Highly-available notary metrics

Available metrics

A notary exports the standard metrics exported by all Corda nodes. See Node administration. In addition, a highly-available notary exports the following metrics:

Metric Name Type Description
Commit Timer Measures the time taken to commit a single transaction and the number of transactions per second (TPS).
IPS Meter Measures the number of comitted input states per second (IPS).
Rollback Counter Tracks the number of database transaction rollbacks. These might occur due to transient SQL exceptions, which are mitigated by retrying, or unexpected errors that cause the notarisation to be aborted.
ConnectionException Counter Tracks the number of times that the notary service is unable to obtain a database connection.
Conflicts Counter Tracks the number of double spend attempts. Note that this will also include notarisation retries.
NumberOfInputStates Histogram Tracks the statistical distribution of the number of input states per transaction.
requestQueueSize Gauge Tracks the number of transactions in the notarisation queue at a point in time.
requestQueue.queuedStates Histogram Tracks the statistical distribution of the total number of states in the notarisation queue.
requestQueue.size Histogram Tracks the statistical distribution of the number of transactions in the notarisation queue.
requestProcessingETASeconds Histogram Tracks the statistical distribution of the measured estimated time for processing a given request. A notary service that is aware of its own throughput can return an estimate of how long requests will be queued for before they can be processed. Note that a default ETA is returned if there are no transactions currently in the queue.
NumberOfUniqueTxHashes Histogram Tracks the statistical distribution of the number of unique transactions that contributed states to a each transaction. This is mainly intended for trend analysis of the number of transactions a given transaction depends on.
ProcessedBatchSize Histogram Measures the statistical distribution of the number of states notarised per batch. The notary groups and processes states in batches for performance reasons.
BatchCommit Timer Measures the time taken to commit a single batch and the number of batches per second.

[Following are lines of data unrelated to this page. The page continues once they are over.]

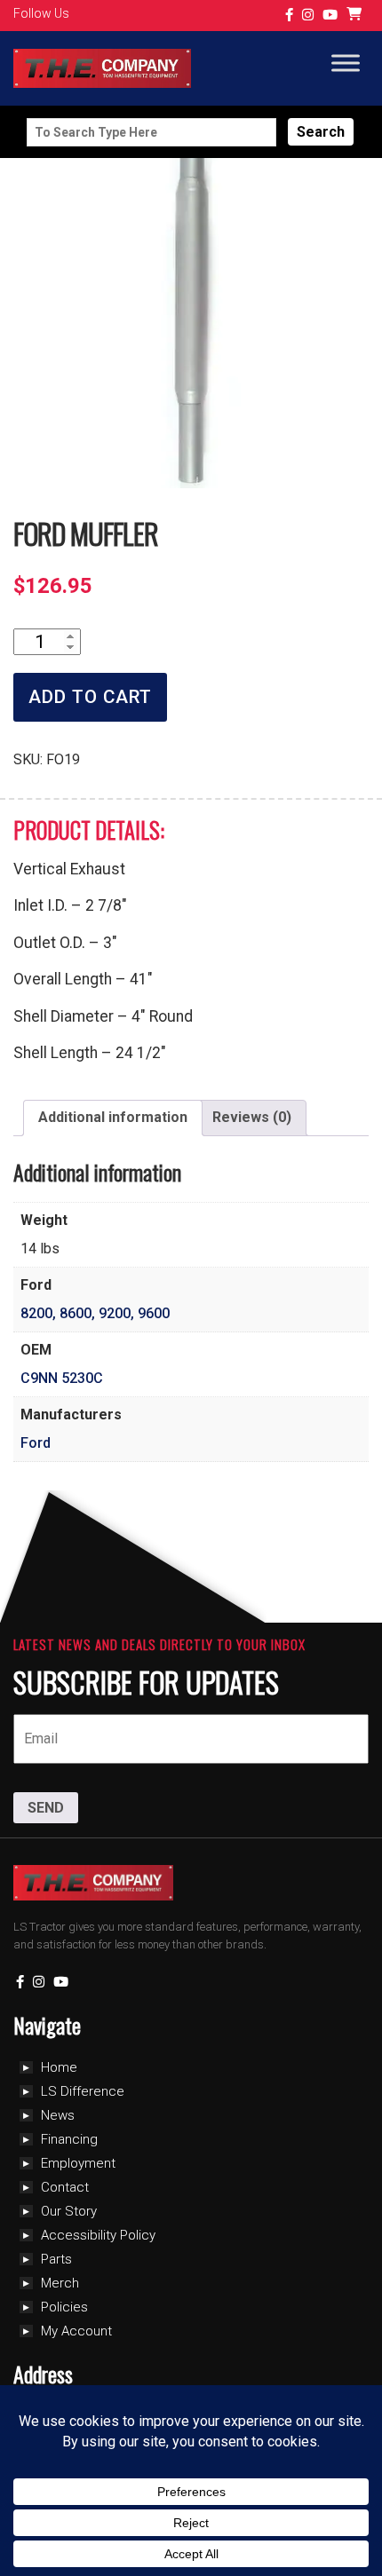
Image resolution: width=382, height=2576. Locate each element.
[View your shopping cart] (356, 16)
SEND (46, 1807)
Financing (69, 2139)
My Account (76, 2331)
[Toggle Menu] (345, 63)
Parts (56, 2259)
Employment (78, 2163)
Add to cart (90, 696)
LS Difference (82, 2091)
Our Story (69, 2211)
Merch (60, 2283)
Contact (65, 2187)
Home (59, 2067)
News (58, 2115)
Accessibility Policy (98, 2235)
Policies (64, 2307)
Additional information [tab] (112, 1117)
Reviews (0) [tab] (251, 1117)
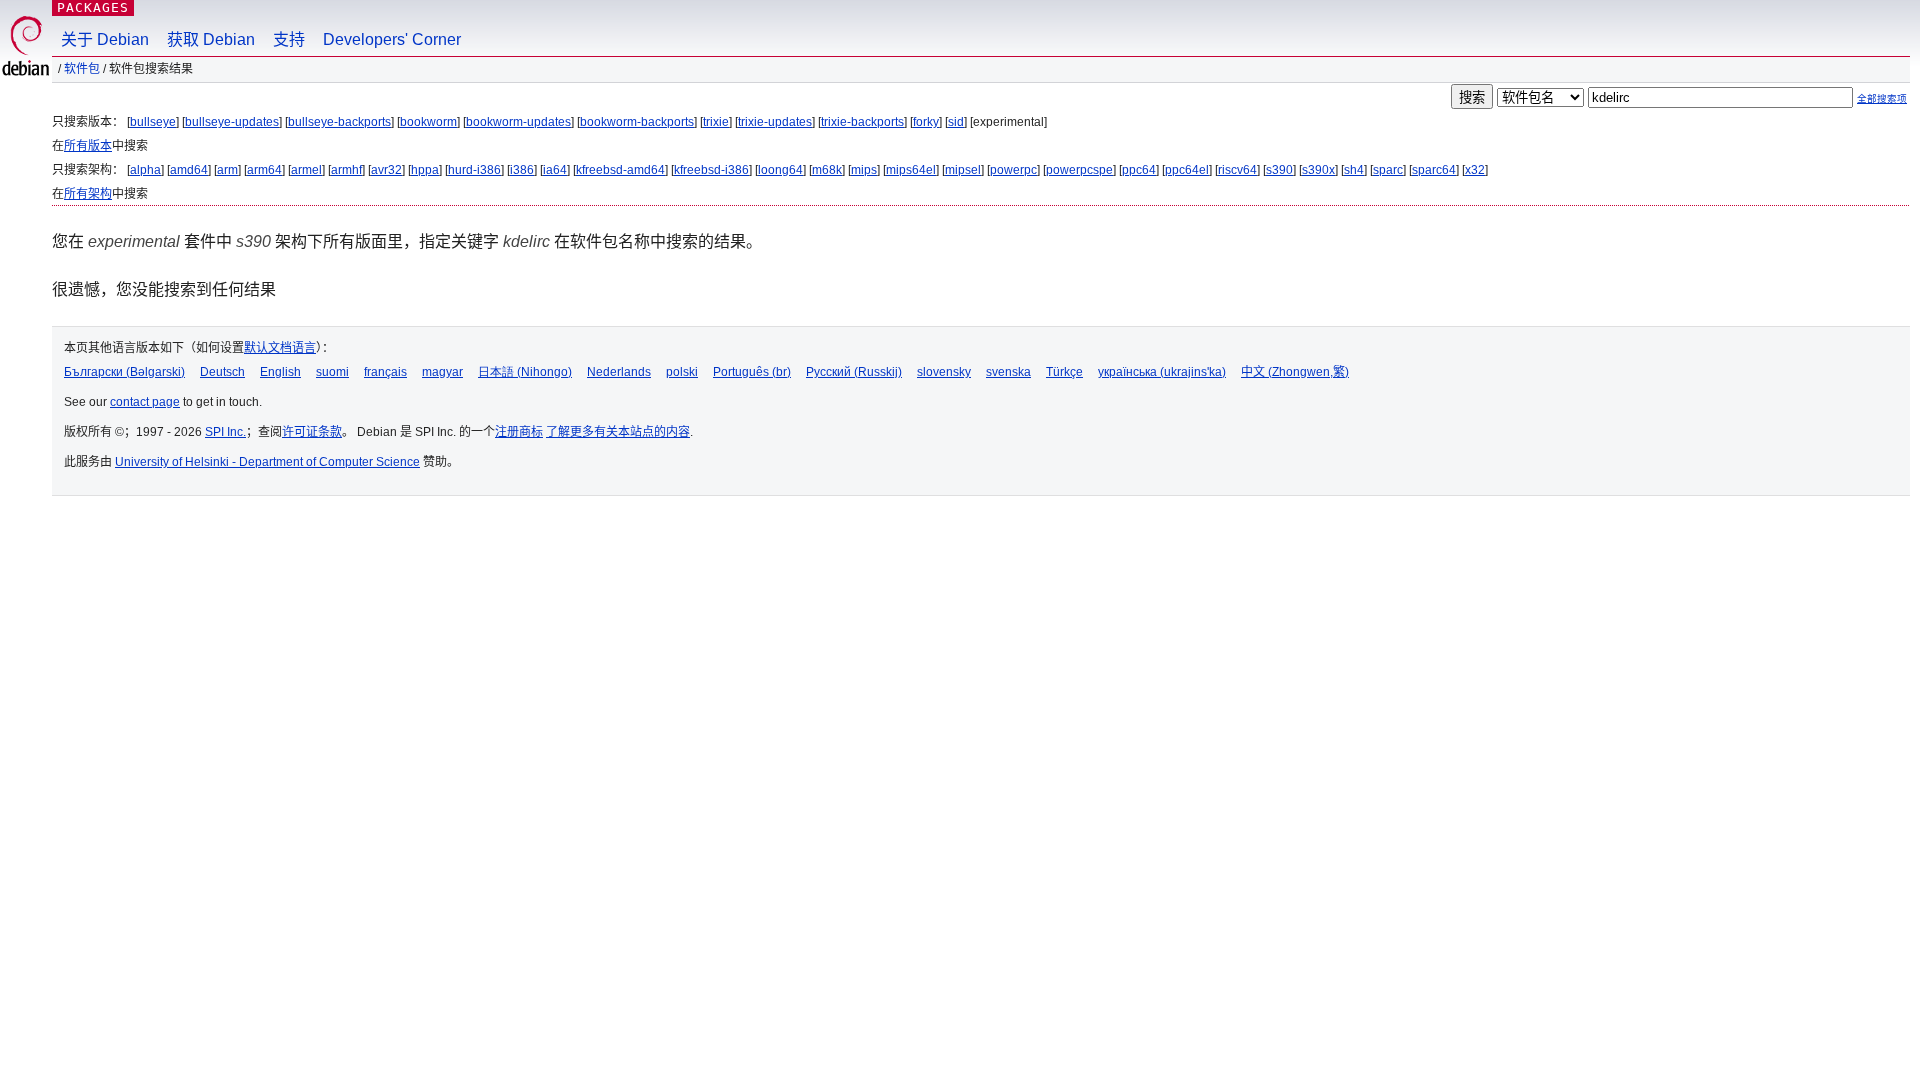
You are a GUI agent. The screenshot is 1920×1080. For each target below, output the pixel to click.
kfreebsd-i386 (711, 170)
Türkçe (1064, 372)
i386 (522, 170)
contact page (145, 402)
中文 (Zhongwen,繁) (1295, 372)
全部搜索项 (1882, 98)
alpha (145, 170)
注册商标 (519, 432)
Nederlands (619, 372)
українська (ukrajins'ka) (1162, 372)
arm (227, 170)
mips (864, 170)
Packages (93, 7)
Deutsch (222, 372)
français (385, 372)
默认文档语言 (280, 348)
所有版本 (88, 146)
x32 (1475, 170)
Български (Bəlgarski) (124, 372)
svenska (1008, 372)
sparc (1388, 170)
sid (956, 122)
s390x (1318, 170)
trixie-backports (862, 122)
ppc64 (1139, 170)
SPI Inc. (225, 432)
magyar (442, 372)
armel (306, 170)
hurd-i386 (474, 170)
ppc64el (1187, 170)
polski (682, 372)
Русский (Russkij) (854, 372)
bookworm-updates (518, 122)
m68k (827, 170)
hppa (425, 170)
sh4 (1354, 170)
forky (926, 122)
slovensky (944, 372)
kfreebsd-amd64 (620, 170)
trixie (716, 122)
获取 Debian (211, 39)
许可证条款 (312, 432)
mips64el (911, 170)
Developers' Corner (392, 39)
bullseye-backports (339, 122)
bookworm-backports (637, 122)
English (280, 372)
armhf (346, 170)
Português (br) (752, 372)
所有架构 (88, 194)
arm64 (264, 170)
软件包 (82, 69)
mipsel (963, 170)
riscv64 (1237, 170)
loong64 (780, 170)
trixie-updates (775, 122)
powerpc (1013, 170)
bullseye (153, 122)
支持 (289, 39)
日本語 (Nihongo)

Notary monitoring recommendations

For each metric, a number of values are provided, including:

  • Mean: Representative of roughly the last five minutes of received data. It is not derived from the entire history. Uses exponentially decaying reservoirs
  • x th percentile: The value y such that x% of captured values are less than y. For example, a 95% percentile of 2 means that 95% of captured values are less than 2
  • Count: Number of times the metric was collected. This has been found to be unreliable during testing, and should be ignored
  • Snapshot size: The current size of the reservoir of metrics. Should be ignored

The key metrics to track are:

  • Commit.Mean, Commit.95 th percentile and Commit.99 th percentile: Information on the duration of transaction commits over the last five minutes
  • requestQueue.size.Mean: The mean number of requests in the notary queue over the last five minutes

There is no “correct” base value for each metric, but a substantial increase in one of these metrics over time may indicate an issue.

Notary operators may also want to track:

  • requestProcessingETASeconds: The notary’s ETA for processing each request
  • FlowDuration for the Success.net.corda.node.services.transactions.NonValidatingNotaryFlow flow: The amount of time it takes a non-validating notary to complete a successful notarisation flow, excluding time spent in the Artemis queue)

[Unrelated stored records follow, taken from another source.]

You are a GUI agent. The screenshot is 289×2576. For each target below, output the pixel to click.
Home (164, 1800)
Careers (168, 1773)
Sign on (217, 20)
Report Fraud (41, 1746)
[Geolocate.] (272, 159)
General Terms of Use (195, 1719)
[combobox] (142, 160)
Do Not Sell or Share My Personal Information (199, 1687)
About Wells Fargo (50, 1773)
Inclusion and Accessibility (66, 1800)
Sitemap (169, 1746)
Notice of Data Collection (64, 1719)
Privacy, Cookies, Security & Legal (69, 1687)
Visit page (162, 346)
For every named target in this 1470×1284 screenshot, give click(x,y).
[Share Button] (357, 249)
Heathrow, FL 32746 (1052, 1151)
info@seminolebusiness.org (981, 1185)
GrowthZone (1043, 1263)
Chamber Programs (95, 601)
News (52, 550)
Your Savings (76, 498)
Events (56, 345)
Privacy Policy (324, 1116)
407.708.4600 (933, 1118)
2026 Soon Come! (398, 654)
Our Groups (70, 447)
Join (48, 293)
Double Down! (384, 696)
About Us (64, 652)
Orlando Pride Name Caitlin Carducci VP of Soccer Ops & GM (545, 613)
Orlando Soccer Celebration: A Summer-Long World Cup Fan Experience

Notary operators should also track non-Corda metrics of interest:

  • Notary database metrics: These will be database-specific. One area to monitor would be changes in cluster composition, and changes in leadership in particular. For example, Percona offers notification commands
  • JVM metrics: The node should be monitored in the same way as any critical JVM process. See Sizing and performance

Although Corda exports Artemis metrics, these are for internal purposes only, as they are hard to interpret.